Non, le marché des grandes cultures bio n’est pas à la veille d’un engorgement, cela malgré la forte hausse des conversions. La demande est bien là. Mais sur ce marché qui fonctionne essentiellement de gré à gré, les équilibres restent fragiles.

La croissance est forte : de 300 000 hectares (ha) fin 2015, les surfaces en grandes cultures bio sont passées à 370 000 ha fin 2016. Les céréales sont très largement majoritaires, avec 75 % des surfaces dont 30 % de blé tendre. « Comme beaucoup d’autres, je pensais il y a un an qu’il y avait un risque ponctuel de surproduction compte tenu du nombre de conversions, raisonne Gilles Renart, directeur d’Axéréal Bio, deuxième collecteur français. Mais l’offre ne sera peut-être pas aussi généreuse que prévu. Les engagements non tenus de l’État concernant les aides font douter les producteurs et les volumes ont baissé de 30 % sur 2016 en raison du climat. Or en face, la demande fait preuve de fermeté, c’est un élément nouveau par rapport à ce que l’on a pu connaître. »

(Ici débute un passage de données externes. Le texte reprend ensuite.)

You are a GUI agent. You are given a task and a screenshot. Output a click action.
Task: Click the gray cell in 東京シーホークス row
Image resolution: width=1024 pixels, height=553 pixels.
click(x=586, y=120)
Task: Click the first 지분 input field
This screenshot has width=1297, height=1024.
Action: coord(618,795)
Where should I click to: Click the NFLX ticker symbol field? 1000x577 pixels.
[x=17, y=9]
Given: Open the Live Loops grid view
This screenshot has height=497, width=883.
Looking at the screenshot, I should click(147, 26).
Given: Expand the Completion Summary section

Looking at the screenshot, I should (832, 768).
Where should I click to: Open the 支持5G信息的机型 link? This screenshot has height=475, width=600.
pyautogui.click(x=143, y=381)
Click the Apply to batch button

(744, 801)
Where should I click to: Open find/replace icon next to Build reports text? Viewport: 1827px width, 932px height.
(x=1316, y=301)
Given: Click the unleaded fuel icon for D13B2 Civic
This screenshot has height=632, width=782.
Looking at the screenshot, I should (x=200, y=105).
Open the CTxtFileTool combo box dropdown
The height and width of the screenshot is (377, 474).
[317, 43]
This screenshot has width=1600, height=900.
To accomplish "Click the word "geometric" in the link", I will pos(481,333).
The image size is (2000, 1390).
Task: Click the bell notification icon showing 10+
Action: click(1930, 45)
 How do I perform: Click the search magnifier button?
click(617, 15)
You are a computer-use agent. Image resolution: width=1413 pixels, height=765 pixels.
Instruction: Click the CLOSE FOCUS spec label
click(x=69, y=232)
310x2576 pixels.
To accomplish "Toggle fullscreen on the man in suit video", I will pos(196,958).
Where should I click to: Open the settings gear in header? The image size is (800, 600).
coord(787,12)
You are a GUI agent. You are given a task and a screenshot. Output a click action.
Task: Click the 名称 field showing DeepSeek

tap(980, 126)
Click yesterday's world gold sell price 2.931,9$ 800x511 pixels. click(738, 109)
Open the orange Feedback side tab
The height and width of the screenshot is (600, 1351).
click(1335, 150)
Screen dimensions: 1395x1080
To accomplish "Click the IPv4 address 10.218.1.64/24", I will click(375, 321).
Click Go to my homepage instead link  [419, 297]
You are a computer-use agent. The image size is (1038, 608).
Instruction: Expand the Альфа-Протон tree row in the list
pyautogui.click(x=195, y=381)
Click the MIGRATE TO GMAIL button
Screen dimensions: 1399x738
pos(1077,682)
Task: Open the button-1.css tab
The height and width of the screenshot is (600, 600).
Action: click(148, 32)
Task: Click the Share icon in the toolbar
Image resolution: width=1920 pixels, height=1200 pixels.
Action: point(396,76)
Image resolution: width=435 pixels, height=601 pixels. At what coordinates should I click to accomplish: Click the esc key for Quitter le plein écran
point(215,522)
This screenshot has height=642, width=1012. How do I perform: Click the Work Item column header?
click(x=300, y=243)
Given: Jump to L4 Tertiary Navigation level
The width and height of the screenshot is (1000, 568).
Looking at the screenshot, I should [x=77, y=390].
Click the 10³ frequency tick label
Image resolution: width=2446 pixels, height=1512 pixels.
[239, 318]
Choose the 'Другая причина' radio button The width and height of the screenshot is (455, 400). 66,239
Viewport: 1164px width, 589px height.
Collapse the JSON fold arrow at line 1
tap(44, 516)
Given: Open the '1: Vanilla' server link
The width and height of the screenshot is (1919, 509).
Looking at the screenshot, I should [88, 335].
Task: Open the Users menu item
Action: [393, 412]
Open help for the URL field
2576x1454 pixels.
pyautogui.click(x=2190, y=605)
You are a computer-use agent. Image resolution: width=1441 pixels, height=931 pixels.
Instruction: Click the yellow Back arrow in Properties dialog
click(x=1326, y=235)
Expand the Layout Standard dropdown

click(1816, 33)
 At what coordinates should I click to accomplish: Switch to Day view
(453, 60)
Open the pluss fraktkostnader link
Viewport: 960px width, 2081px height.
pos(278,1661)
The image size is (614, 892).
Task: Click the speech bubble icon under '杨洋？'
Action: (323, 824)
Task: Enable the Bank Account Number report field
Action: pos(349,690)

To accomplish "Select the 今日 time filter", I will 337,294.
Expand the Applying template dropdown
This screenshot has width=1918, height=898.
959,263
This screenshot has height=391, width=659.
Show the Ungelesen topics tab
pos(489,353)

Des débouchés porteurs en alimentation humaine et animale

De l’homme à l’animal, tous les secteurs sont concernés. En 2016, selon l’agence Bio, les ventes d’aliments bio hors fruits et légumes en grandes surfaces alimentaires ont globalement progressé de 18 % par rapport à 2015 pour atteindre pas loin de 3 milliards d’euros. « Certes, les produits à base de céréales ne sont pas phares, mais il y a de ce fait une forte marge de progression, observe Mathilde Boitias, conseillère grandes cultures à la Fnab (Fédération nationale de l’agriculture biologique). Il existe par exemple une grosse demande pour du blé bio panifiable. » Des besoins spécifiques émergent : blé bio à haute teneur en protéines destiné à de la brioche ou à des viennoiseries, céréales sans gluten ou légumes secs. Au point que Nicolas Lecat, directeur d’Agribio Union, union de coopératives du Sud-Ouest leader de la collecte en grandes cultures, n’exclut pas une bataille sur les hectares. « Ces nouvelles cultures consomment beaucoup de surfaces, car leurs rendements sont faibles… il ne faudrait pas qu’elles se développent au détriment des cultures plus productives et plus classiques. » La demande des consommateurs se traduit aussi dans le secteur de l’alimentation animale : « Les filières monogastriques commencent à se développer, constate Mathilde Boitias. La demande en porc bio, qui n’est pas encore très importante, est en structuration. Dans la volaille, les œufs bio sont déjà un vrai produit de filière. » Selon l’interprofession des œufs, ils représentent 13 % de la consommation française d'œufs.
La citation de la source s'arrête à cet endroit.